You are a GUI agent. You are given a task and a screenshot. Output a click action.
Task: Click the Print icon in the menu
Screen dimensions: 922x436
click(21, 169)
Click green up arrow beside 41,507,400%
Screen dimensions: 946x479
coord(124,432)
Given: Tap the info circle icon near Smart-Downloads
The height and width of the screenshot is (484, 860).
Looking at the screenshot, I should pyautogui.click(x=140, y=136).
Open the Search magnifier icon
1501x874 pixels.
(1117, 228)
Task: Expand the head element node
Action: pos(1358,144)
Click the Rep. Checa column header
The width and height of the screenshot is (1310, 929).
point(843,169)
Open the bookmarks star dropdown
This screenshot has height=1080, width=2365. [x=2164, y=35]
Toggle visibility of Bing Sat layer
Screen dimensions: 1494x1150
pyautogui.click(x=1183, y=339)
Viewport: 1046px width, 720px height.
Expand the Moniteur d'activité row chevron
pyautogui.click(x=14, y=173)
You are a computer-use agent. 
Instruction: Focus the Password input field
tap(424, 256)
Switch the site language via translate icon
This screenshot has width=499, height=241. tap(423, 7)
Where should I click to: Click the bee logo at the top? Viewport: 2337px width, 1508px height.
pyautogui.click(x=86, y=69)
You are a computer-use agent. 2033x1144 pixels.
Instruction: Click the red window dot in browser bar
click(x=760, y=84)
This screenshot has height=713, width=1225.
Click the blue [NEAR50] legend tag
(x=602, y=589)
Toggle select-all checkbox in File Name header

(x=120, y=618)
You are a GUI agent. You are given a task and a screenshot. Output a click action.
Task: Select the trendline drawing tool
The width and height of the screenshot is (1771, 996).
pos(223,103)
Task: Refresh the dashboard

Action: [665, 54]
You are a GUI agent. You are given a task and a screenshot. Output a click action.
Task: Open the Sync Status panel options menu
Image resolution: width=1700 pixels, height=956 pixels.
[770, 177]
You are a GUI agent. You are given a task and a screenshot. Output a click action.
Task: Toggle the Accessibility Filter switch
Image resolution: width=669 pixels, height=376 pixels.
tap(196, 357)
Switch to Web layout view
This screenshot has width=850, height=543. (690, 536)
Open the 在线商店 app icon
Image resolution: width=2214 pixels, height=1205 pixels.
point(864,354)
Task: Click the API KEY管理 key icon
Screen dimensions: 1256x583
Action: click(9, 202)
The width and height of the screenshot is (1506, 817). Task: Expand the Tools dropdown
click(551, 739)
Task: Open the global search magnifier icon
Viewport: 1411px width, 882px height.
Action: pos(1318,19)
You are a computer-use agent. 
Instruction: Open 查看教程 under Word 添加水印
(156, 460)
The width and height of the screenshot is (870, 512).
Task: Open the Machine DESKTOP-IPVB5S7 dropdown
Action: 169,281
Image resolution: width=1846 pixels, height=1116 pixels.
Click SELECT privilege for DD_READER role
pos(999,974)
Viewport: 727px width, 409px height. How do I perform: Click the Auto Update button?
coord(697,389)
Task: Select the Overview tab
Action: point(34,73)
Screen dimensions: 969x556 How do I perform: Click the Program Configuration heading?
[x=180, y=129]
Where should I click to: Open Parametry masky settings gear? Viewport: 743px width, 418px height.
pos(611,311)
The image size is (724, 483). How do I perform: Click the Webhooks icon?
=======
Task to complete:
Pull every line with the string "menu" out of the material.

Output for this task:
Task: Click the Print icon in the menu
Task: Open the Sync Status panel options menu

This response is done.